Glossary
This glossary collects technical terms used throughout the textbook, grouped by week.
Overview Terms
- optimal control problem: Finding control inputs that minimize a cost subject to system dynamics.
- dynamics: The rules/equations describing how state evolves over time under actions and disturbances.
- state: The minimal information needed to describe the system at a given time.
- control: Commands sent to the robot to influence future state.
- actuators: Physical components that convert control commands into motion/force.
- action: A decision variable selected by a policy (often at a higher abstraction than low-level control).
- reward: Scalar feedback used to measure desirability of outcomes in reinforcement learning.
- return: Cumulative (often discounted) sum of rewards over time.
- reinforcement learning: Learning a policy through interaction to maximize expected return.
- decision making under uncertainty: Choosing actions when state, outcomes, or models are uncertain.
- planning: Computing a sequence of actions/subgoals to achieve an objective.
- subgoal: Intermediate target used to decompose a larger task.
- setpoint: Desired target value/state for a controller to regulate to.
- post condition: Condition that should hold after executing a plan or action.
- perception: Inferring useful world/robot information from sensor data.
- sensor: Device that measures aspects of the robot or environment.
- uncertain: Not exactly known; represented with error bounds or probability.
- partial observability: Situation where the full true state cannot be directly observed.
- probabilistic belief: Distribution representing uncertainty about hidden state.
- inference (inferring): Estimating hidden variables from observations and models.
- sense-plan-act loop: Control architecture cycling through sensing, planning, and acting.
- perception-planning-control loop: Iterative architecture coupling state inference, decision making, and control execution.
- policy: Mapping from state/observation (or belief) to action/control.

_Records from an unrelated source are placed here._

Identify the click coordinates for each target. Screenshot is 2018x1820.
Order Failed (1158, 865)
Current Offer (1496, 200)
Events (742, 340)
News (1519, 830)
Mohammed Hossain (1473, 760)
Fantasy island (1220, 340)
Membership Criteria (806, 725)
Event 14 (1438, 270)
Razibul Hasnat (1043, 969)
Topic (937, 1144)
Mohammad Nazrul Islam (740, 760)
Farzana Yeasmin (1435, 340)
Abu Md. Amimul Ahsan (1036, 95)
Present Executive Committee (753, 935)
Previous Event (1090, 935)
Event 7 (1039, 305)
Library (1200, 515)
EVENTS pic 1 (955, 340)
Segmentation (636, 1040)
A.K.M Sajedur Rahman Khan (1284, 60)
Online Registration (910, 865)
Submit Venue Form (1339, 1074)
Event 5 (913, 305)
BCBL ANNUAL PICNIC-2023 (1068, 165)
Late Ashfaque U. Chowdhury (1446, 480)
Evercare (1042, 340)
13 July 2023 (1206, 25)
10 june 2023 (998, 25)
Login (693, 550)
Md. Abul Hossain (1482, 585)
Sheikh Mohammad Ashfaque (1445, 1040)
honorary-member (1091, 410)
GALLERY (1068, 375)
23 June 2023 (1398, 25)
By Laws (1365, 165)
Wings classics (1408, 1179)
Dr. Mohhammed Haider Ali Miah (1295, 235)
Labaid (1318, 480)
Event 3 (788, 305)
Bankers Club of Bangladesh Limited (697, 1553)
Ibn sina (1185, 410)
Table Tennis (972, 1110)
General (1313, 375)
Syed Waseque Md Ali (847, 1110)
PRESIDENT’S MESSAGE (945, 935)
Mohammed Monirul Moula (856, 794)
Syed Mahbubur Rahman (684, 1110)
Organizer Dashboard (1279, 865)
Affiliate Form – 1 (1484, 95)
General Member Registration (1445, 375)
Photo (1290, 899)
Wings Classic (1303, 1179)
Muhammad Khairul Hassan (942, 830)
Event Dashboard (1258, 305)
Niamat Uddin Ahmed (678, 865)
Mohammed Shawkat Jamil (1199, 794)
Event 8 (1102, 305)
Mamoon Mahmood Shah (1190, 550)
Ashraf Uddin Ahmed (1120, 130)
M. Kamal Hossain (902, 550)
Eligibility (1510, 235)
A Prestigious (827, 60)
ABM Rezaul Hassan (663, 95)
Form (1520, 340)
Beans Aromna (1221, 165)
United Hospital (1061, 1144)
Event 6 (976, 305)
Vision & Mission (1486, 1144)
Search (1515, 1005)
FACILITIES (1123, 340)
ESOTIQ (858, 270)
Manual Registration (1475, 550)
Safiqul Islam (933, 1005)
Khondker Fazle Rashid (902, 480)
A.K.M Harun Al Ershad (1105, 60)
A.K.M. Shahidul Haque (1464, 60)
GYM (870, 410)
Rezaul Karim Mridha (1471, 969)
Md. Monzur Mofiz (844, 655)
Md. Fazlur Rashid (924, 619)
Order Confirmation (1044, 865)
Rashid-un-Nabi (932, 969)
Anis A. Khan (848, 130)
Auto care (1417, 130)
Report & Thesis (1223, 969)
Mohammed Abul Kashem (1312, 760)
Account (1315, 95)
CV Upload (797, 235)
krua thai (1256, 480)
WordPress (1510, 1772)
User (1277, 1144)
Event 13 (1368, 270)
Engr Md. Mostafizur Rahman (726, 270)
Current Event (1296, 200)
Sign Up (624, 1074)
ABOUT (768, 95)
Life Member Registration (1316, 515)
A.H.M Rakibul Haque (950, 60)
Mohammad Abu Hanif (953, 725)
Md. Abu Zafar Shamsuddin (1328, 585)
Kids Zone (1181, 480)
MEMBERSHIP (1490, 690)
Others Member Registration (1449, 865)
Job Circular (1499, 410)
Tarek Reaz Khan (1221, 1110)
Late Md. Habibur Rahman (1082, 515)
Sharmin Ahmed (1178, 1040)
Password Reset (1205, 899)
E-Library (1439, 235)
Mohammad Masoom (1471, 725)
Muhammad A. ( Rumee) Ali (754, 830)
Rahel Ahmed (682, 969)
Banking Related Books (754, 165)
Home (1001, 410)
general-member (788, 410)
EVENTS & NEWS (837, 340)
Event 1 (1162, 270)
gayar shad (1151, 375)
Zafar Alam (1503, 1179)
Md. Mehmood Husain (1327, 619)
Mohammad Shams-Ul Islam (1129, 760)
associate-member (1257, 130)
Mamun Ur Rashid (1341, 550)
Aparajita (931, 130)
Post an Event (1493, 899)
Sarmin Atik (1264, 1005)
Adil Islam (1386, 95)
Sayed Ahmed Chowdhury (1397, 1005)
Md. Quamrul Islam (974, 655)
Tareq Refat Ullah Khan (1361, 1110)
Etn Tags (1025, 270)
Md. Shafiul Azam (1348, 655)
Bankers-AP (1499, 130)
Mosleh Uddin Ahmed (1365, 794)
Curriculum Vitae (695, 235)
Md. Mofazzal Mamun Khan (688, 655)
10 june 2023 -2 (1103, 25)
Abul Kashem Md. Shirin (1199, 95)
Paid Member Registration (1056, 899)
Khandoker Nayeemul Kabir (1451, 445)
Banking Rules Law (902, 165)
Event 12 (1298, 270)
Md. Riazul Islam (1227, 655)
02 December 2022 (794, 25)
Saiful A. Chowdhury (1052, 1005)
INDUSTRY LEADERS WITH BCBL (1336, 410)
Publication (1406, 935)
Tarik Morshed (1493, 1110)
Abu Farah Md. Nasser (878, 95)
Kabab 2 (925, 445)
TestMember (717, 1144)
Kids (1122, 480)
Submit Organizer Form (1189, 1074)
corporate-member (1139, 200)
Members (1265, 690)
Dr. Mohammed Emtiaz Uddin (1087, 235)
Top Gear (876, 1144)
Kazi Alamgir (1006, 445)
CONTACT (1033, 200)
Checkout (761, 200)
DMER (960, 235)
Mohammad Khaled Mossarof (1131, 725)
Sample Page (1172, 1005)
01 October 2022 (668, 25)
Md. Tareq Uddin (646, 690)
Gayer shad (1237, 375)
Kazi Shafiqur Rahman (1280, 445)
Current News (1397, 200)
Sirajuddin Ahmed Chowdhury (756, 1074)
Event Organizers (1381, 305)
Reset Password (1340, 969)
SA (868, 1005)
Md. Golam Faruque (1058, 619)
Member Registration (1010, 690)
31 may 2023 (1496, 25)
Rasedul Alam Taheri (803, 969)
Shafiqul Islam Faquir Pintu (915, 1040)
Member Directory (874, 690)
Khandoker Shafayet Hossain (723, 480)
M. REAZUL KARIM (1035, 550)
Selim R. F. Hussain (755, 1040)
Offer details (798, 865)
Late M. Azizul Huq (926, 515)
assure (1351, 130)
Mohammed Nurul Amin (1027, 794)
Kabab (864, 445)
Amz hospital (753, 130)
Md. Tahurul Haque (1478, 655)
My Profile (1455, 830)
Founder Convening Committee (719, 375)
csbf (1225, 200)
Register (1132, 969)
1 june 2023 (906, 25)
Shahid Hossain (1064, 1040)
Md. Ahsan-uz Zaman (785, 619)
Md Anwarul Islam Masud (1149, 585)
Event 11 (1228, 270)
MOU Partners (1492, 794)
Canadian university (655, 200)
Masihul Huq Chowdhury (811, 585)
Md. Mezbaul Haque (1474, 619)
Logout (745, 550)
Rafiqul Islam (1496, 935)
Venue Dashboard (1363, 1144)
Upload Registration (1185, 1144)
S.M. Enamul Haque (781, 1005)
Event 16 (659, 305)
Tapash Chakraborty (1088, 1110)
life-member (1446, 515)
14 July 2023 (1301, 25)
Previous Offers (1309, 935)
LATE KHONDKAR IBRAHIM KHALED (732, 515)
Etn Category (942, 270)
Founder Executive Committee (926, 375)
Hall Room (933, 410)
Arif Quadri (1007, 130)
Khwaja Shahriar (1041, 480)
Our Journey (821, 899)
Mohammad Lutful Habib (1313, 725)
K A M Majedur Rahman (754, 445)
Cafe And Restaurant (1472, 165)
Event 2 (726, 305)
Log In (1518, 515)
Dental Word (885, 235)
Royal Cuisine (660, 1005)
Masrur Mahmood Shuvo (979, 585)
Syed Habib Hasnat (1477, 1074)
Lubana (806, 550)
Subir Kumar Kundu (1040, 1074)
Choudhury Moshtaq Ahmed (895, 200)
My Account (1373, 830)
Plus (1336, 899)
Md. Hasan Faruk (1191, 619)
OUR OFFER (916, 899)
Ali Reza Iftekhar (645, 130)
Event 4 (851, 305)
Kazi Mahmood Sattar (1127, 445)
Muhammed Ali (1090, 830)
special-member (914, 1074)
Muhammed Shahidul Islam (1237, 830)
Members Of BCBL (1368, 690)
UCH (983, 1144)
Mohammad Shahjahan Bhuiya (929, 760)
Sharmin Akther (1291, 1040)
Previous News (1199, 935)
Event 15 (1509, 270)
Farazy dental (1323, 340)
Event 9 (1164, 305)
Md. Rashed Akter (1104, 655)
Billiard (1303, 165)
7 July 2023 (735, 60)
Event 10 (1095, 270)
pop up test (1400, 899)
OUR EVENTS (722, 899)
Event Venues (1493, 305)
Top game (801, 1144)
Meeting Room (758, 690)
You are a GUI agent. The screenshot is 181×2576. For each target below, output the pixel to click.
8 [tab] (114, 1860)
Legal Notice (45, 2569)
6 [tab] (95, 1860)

- robust policy: Policy that maintains performance under uncertainty or model mismatch.
- adaptive policy: Policy that updates behavior as conditions/data change.
- autonomous system: System that perceives, decides, and acts with limited external intervention.
- agent: Entity that takes actions to optimize an objective.
- agency: Capacity of an entity to make decisions and produce actions.
- multi-agent system: Environment with multiple interacting decision-making agents.
Week 1: State Representations
- state: The minimal set of variables needed to describe a system at a given time.
- reference frame: A coordinate system used to express positions and orientations.
- world frame: A fixed global frame used as a common reference.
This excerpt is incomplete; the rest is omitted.